### Your task
Search the data for "agent" and copy every matching line.

### Data
*****

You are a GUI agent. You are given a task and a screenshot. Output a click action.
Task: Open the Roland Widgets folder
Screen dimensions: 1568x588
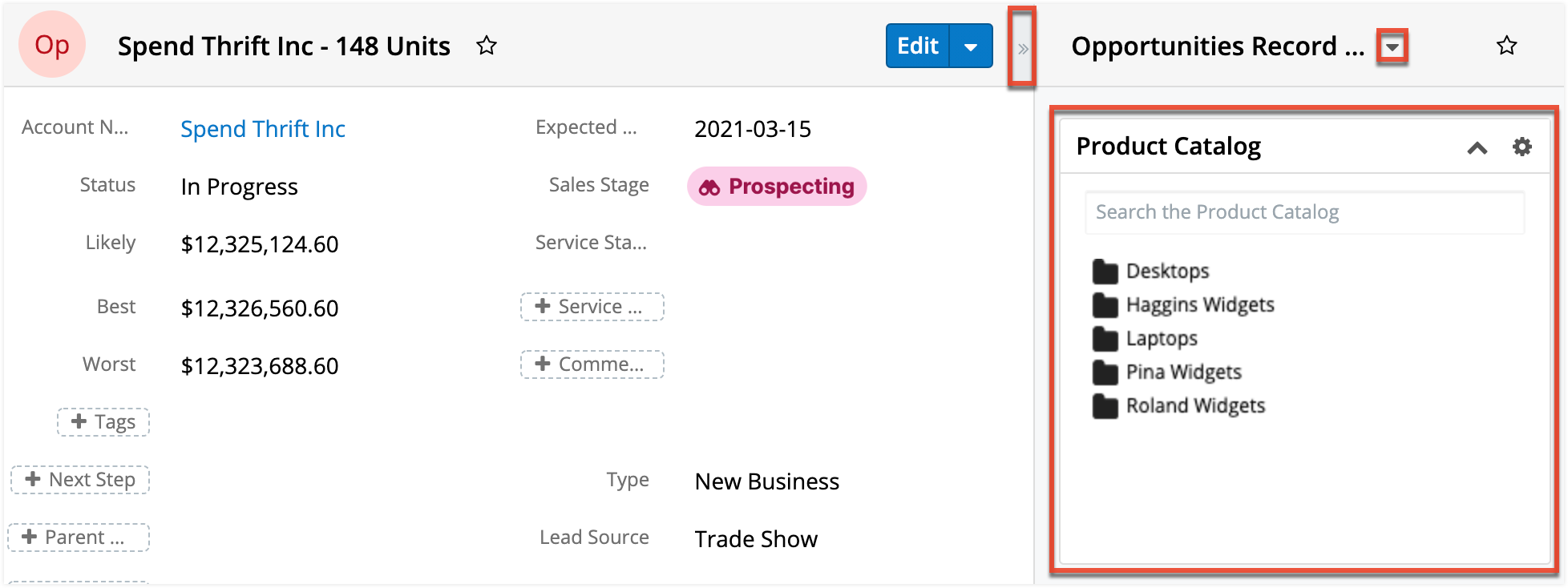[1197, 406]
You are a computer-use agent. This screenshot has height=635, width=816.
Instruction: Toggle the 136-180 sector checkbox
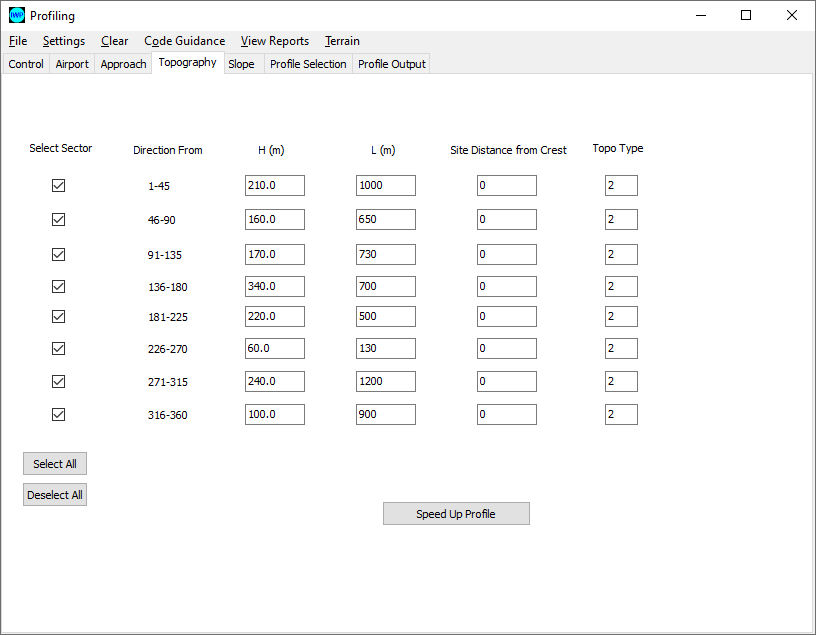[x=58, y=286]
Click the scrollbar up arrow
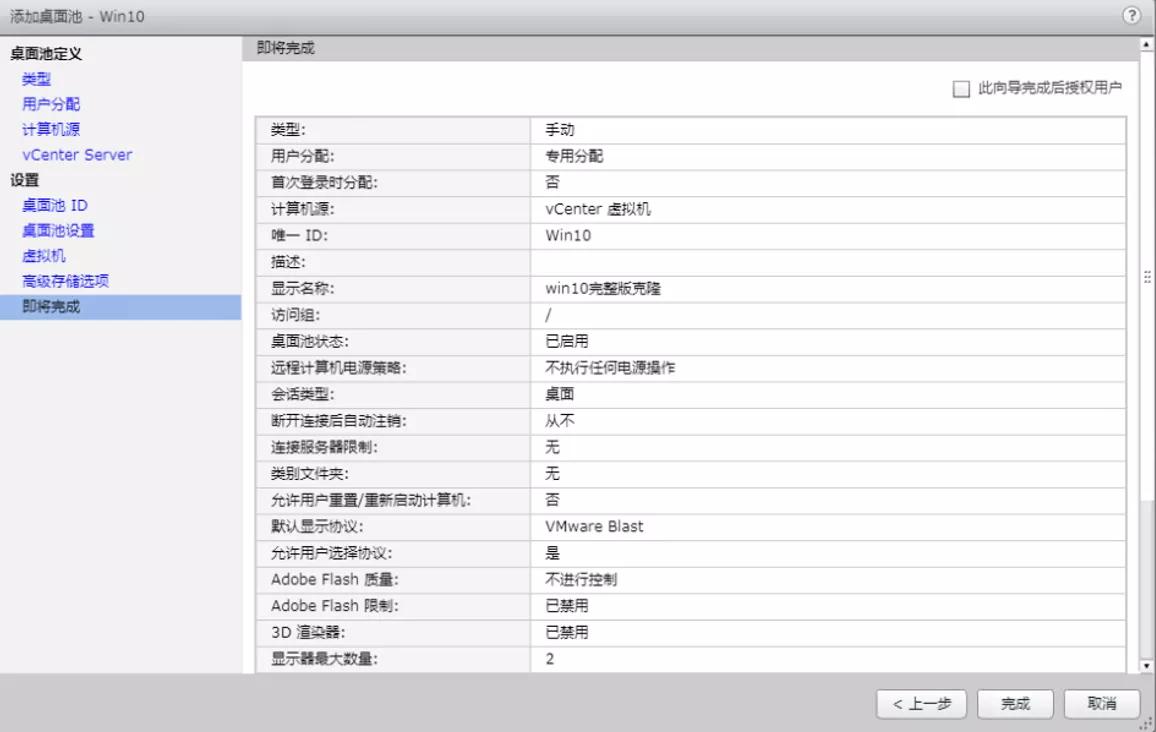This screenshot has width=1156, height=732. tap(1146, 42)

*****

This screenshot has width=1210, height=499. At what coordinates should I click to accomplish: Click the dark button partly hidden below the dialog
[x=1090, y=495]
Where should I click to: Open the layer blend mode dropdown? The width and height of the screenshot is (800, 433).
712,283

*****

### Output
You are a GUI agent. You are given a task and a screenshot. Output a click action.
You are a computer-use agent. This screenshot has height=635, width=816.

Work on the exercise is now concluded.